|Reducing Airline Emissions: The Future is the Past|
|Subject||Taxes on fuel|
|Topic||Economics and the Environment|
|Key Words||Emissions, environment, fuel-efficiency, costs, pollution, incentives, taxes, fees, prices|
It is estimated that commercial jets account for 3.5 percent of man-made carbon dioxide emissions. Part of the problem is that long-haul aircraft burn a lot of fuel in the first few hours of flight because they are carrying a heavy load of fuel.
"Greener by Design", a research project commissioned by British Airways, Airbus, Boeing, and British airports and government departments, was established to figure how to reduce the impact on the environment and climate change of air travel. Its recommendation is that long-haul flights be replaced with short hops of no more than 4,700 miles. Less fuel would need to be carried, so less fuel would be needed to fly the plane, and emissions would decrease. For example, a direct 9,000-mile flight requires 120 tons of fuel, but three 3,000-mile segments would require only 84 tons. Each ton of fuel saved reduces carbon dioxide emissions by 3.15 tons. The routes would be more like those of yesteryear when planes had less range.
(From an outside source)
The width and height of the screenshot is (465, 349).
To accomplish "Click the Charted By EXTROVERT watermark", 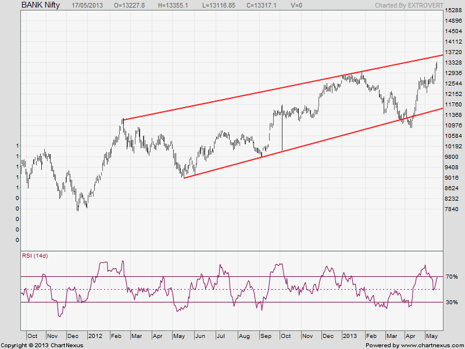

It would be more fuel-efficient if segments were no more than 2,500 miles. However, this would force airlines to fly longer routes to find suitable airports, so overall it would not be worthwhile. The report recognizes that there will need to be incentives for airlines to comply, such as a tax on fuel, or a deadline for increased fuel efficiency.
The airlines do not favor this approach. Airports are already congested.
Additional runways would be needed. Airport pollution would increase.
Accidents, which mainly happen on take-off and landing, would increase.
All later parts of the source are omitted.